Frequently asked questions
What is HIPAA?
HIPAA, the Health Insurance Portability and Accountability Act, is the most comprehensive privacy law ever enacted in the United States. All health care providers (hospitals, doctors, pharmacies, dentists, etc.), health insurance plans, and health care providers (third party billing, claims, etc.) must comply. HIPAA protects medical records and other individually identifiable health information, whether transmitted on paper, in computers, or orally. Orlando Health is committed to complying with HIPAA.
What is PHI?
PHI stands for Protected Health Information. This is data, including demographic information, collected about an individual and created or received by Orlando Health that: (1) relates to an individual's past, present or future physical or mental condition, an individual's health care, or that relates to the past, present or future payments for a person's health services. Second, it can be used as an identifier to identify a person.
What does the privacy policy require of the average healthcare provider, including Orlando Health?
Here are some of the requirements:
- Educate patients about their privacy rights and how the information may be used.
- Obtain patient authorization for specific uses and disclosures of PHI.
- Establish clear data protection procedures.
- Train your employees to understand privacy practices.
- Designate an individual responsible for ensuring that privacy practices are adopted and followed.
- Secure patient records containing PHI so that they are not readily accessible to those who do not need them.
Can doctors and other health care providers share patient health information for treatment purposes without the patient's consent?
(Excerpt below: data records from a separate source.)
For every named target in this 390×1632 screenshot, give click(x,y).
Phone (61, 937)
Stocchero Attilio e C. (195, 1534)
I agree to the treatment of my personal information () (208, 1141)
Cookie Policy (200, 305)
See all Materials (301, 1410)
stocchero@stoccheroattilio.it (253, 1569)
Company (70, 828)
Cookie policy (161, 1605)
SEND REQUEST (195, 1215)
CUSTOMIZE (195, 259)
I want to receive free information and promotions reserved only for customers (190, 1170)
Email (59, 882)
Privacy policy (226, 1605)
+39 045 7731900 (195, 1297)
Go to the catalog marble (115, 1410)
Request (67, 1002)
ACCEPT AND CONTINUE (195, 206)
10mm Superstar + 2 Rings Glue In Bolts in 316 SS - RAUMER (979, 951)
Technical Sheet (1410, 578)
Yes. The Privacy Policy allows doctors, nurses, hospitals, laboratory technicians and healthcare facilities to use or disclose PHI for treatment purposes without the patient's consent. Other uses and disclosures may require permission under local law. See Health Information Management for specific guidelines.
What is the Statement of Privacy Practices?
The Notice of Privacy Practices is a one-time document provided to all patients upon their registration for care at Orlando Health. The notice describes how the patient's health information can be used and disclosed, and how the patient or their guardian can access their health information.